◆ What to do
1. Would you reproduce, word for word, the part of the coronavirus mental health article between "Following Boris Johnson’s" and "weeks and months.", inclusive?
2. In the article on mental health during the coronavirus pandemic, which feelings does the writer say can become overwhelming for some people?

◆ Excerpt to read
------------------------------------------------

Looking after your mental health during the coronavirus pandemic
by Tom Home
Inherently, we are a social species and because of this, require a certain amount of communicative interaction every day. With many people resorting to working from home and self-isolation restrictions reducing our abilities to see family, friends and colleagues, it is easy to understand how feelings of loneliness, disassociation and helplessness can become overwhelming for some.
Following Boris Johnson’s recent announcement that the British public should be remaining within the confines of their homes as much as possible, it is crucial that we are doing as much as possible to look after our mental health during this period of uncertainty. With the hope of providing some helpful guidance and advice, here are some of my top tips for looking after your mental health over the coming weeks and months.

------------------------------------------------

◆ Provided material
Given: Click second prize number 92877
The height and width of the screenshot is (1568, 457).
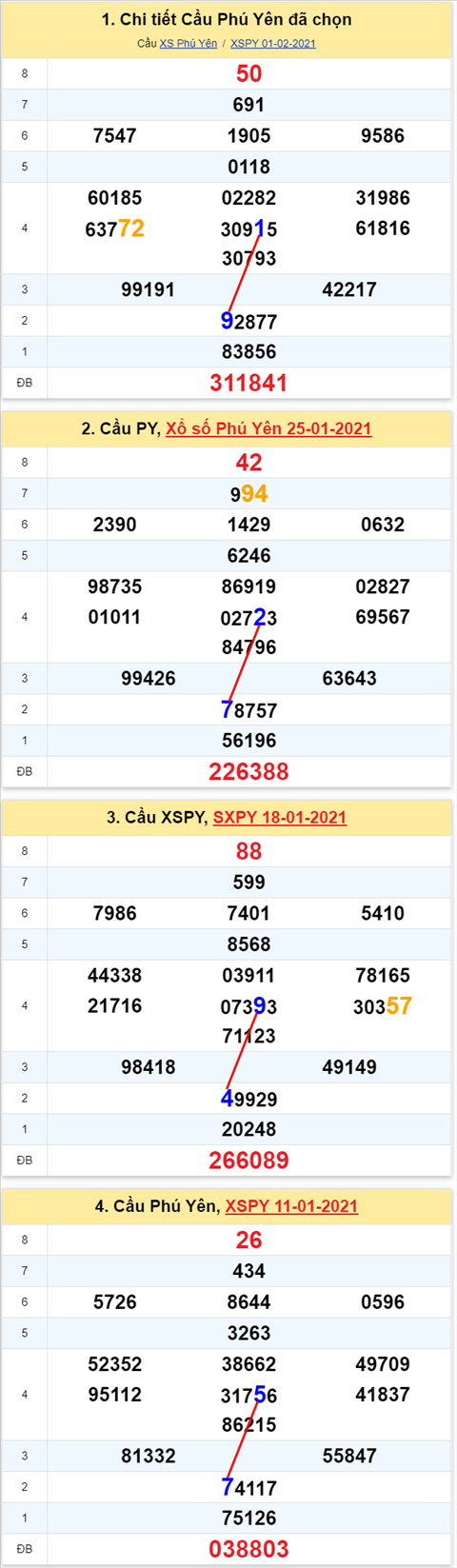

------------------------------------------------

◆ Responses by task
1.
Following Boris Johnson’s recent announcement that the British public should be remaining within the confines of their homes as much as possible, it is crucial that we are doing as much as possible to look after our mental health during this period of uncertainty. With the hope of providing some helpful guidance and advice, here are some of my top tips for looking after your mental health over the coming weeks and months.

2. Loneliness, disassociation and helplessness.